槍の技術では負ける気はしませんが、槍の技術だけで勝敗が決まるような単純な相手ではないようですね。
「…………失敗したぁ」
縦に割ったのは失敗だったと、心から後悔してしまいます。
スキルによって体は再生されても、衣服までは再生されません。
両断された衣装を纏った男の局部が露出して、先ほどからブラブラと大変目障りですねぇ……!
「……下らない事は忘れて、考えるべき事を考えましょう」
スピアオーガの繰り出す荒々しい槍を捌きながら、スキル怨魂について考えます。
恨みを重ね、命を投げ打って相手を殺す最悪のスキル。
発動条件は、術者自身が殺害されること。
スキル発動者を中心に犠牲者の職業補正が累積し、殺されれば殺されるほど身体能力が増していく。
スキルが発動すると、私から受けた傷は瞬く間に再生するようになり、スキル対象者に対して絶対の優位性を発揮する、1対1に特化した尖った効果。
……その効果は捧げられた命が多ければ多いほど効果を増すあたり、スキルと言うよりは呪いに近い気がしますね。
「どうした? 攻撃の手が止まっているぞ?」
防戦一方の私に気を良くしたスピアオーガが、私の顔色を伺いながら煽ってきます。
「槍使いの頂点に立つ者として、俺達を正面から打ち破ると言っていた気がするのだがなぁ? 口ほどにもなさそうだ」
「……そう、ですね。まずは槍使いとして、貴方の槍が如何に未熟であるかをお伝えするのも一興」
「なにぃ?」
「スピアオーガよ。我が槍をその身に刻み、その真髄の一端にでも触れると良いでしょう」
スピアオーガの槍を逸らし、がら空きになった首を刎ねる。
けれど直ぐに体から新しい頭が生えてきて、私に向かって槍を放ってくる。
そしてその槍を捌き、返す刃でスピアオーガを殺していく。
「かはぁっ……! ぐっ、まだまだぁっ! この程度では死んでやれんなぁっ!」
私に殺されるたびに速度を増して、でも速度が増した分だけ精彩を欠くスピアオーガの槍。
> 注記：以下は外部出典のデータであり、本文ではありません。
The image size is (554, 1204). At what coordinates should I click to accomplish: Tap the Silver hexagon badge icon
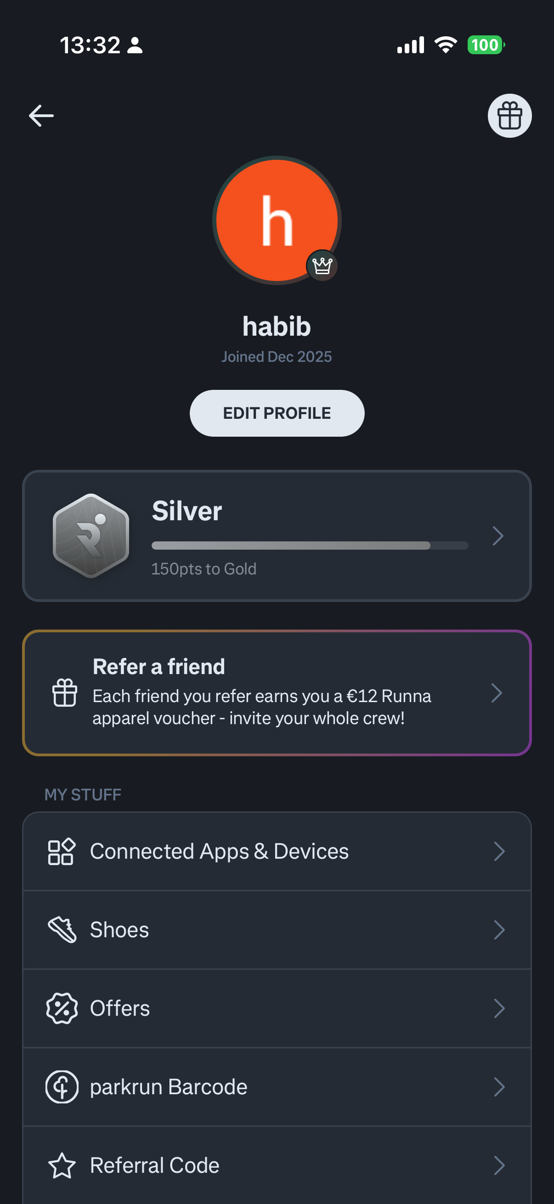click(91, 536)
10回殺して、20回殺して、30回殺して職業補正が累積し続けていくスピアオーガ。
けれど技術が補正に追いついていません。こんな槍では殺されてやれませんよ。
私に切り刻まれたせいで最早全裸で槍を振り回す、色々な意味で危険な存在となったスピアオーガ。
その顔には未だ、焦りや不安は一切浮かんでおりませんねぇ。
「くはははっ! 素晴らしい、実に素晴らしい腕前だなヴァルゴよ。貴様ほどの槍使いを殺した事実は、スピアオーガの名をより一層高めてくれることだろう!」
上機嫌に力いっぱい槍を振り回すスピアオーガ。
ふぅむ。ここまで一方的に虐殺されていても焦りは無いようですね。
まだ全ての魂を殺しきったわけではないでしょうけれど、それにしたって態度に余裕を感じます。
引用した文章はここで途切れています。